━━━━━ Records ━━━━━

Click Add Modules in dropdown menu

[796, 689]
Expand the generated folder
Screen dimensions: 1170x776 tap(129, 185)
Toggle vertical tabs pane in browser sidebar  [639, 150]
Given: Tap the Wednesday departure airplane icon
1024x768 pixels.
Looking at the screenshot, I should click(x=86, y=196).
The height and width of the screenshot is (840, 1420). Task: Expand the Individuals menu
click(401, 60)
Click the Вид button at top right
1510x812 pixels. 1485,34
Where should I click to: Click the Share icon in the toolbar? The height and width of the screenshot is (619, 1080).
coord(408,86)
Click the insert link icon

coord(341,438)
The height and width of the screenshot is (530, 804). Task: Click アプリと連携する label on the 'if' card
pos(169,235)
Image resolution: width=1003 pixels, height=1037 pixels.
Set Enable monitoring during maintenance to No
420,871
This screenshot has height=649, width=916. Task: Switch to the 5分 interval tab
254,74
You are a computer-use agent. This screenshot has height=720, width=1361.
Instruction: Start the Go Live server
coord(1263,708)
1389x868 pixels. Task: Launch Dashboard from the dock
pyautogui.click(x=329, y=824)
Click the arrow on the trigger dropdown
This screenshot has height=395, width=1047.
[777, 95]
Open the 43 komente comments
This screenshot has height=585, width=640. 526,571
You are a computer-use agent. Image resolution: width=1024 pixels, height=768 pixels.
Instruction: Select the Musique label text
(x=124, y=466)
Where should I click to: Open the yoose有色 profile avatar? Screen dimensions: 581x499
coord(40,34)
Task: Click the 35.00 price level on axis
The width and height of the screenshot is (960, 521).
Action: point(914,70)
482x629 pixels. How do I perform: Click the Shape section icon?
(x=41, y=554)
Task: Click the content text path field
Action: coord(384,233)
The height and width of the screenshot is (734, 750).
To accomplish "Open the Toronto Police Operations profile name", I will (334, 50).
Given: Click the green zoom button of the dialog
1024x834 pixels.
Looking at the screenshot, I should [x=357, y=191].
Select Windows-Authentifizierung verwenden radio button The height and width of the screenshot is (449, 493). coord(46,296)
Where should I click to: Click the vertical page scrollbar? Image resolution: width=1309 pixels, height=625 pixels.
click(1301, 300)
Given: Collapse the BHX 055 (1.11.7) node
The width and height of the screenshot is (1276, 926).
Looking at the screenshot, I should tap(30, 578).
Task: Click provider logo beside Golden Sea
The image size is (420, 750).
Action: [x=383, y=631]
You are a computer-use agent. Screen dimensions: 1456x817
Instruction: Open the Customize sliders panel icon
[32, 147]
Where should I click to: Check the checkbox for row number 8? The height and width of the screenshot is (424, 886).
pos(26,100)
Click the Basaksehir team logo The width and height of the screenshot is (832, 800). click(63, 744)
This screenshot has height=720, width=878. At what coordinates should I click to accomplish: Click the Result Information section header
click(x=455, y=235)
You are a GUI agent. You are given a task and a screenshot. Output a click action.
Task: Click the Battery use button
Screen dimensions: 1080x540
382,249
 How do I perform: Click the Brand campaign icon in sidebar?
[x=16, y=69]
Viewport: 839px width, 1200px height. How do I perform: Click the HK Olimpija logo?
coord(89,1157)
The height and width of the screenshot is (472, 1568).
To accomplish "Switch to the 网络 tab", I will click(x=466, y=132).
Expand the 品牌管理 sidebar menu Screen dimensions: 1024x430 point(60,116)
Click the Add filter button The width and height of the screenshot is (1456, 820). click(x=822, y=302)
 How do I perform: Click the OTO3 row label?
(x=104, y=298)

━━━━━

Copy the entries word for word.

Click Add Modules in dropdown menu

[796, 689]
Expand the generated folder
Screen dimensions: 1170x776 tap(129, 185)
Toggle vertical tabs pane in browser sidebar  [639, 150]
Given: Tap the Wednesday departure airplane icon
1024x768 pixels.
Looking at the screenshot, I should click(x=86, y=196).
The height and width of the screenshot is (840, 1420). Task: Expand the Individuals menu
click(401, 60)
Click the Вид button at top right
1510x812 pixels. 1485,34
Where should I click to: Click the Share icon in the toolbar? The height and width of the screenshot is (619, 1080).
coord(408,86)
Click the insert link icon

coord(341,438)
The height and width of the screenshot is (530, 804). Task: Click アプリと連携する label on the 'if' card
pos(169,235)
Image resolution: width=1003 pixels, height=1037 pixels.
Set Enable monitoring during maintenance to No
420,871
This screenshot has height=649, width=916. Task: Switch to the 5分 interval tab
254,74
You are a computer-use agent. This screenshot has height=720, width=1361.
Instruction: Start the Go Live server
coord(1263,708)
1389x868 pixels. Task: Launch Dashboard from the dock
pyautogui.click(x=329, y=824)
Click the arrow on the trigger dropdown
This screenshot has height=395, width=1047.
[777, 95]
Open the 43 komente comments
This screenshot has height=585, width=640. 526,571
You are a computer-use agent. Image resolution: width=1024 pixels, height=768 pixels.
Instruction: Select the Musique label text
(x=124, y=466)
Where should I click to: Open the yoose有色 profile avatar? Screen dimensions: 581x499
coord(40,34)
Task: Click the 35.00 price level on axis
The width and height of the screenshot is (960, 521).
Action: point(914,70)
482x629 pixels. How do I perform: Click the Shape section icon?
(x=41, y=554)
Task: Click the content text path field
Action: coord(384,233)
The height and width of the screenshot is (734, 750).
To accomplish "Open the Toronto Police Operations profile name", I will (334, 50).
Given: Click the green zoom button of the dialog
1024x834 pixels.
Looking at the screenshot, I should [x=357, y=191].
Select Windows-Authentifizierung verwenden radio button The height and width of the screenshot is (449, 493). coord(46,296)
Where should I click to: Click the vertical page scrollbar? Image resolution: width=1309 pixels, height=625 pixels.
click(1301, 300)
Given: Collapse the BHX 055 (1.11.7) node
The width and height of the screenshot is (1276, 926).
Looking at the screenshot, I should tap(30, 578).
Task: Click provider logo beside Golden Sea
The image size is (420, 750).
Action: [x=383, y=631]
You are a computer-use agent. Screen dimensions: 1456x817
Instruction: Open the Customize sliders panel icon
[32, 147]
Where should I click to: Check the checkbox for row number 8? The height and width of the screenshot is (424, 886).
pos(26,100)
Click the Basaksehir team logo The width and height of the screenshot is (832, 800). click(63, 744)
This screenshot has height=720, width=878. At what coordinates should I click to accomplish: Click the Result Information section header
click(x=455, y=235)
You are a GUI agent. You are given a task and a screenshot. Output a click action.
Task: Click the Battery use button
Screen dimensions: 1080x540
382,249
 How do I perform: Click the Brand campaign icon in sidebar?
[x=16, y=69]
Viewport: 839px width, 1200px height. How do I perform: Click the HK Olimpija logo?
coord(89,1157)
The height and width of the screenshot is (472, 1568).
To accomplish "Switch to the 网络 tab", I will click(x=466, y=132).
Expand the 品牌管理 sidebar menu Screen dimensions: 1024x430 point(60,116)
Click the Add filter button The width and height of the screenshot is (1456, 820). click(x=822, y=302)
 How do I perform: Click the OTO3 row label?
(x=104, y=298)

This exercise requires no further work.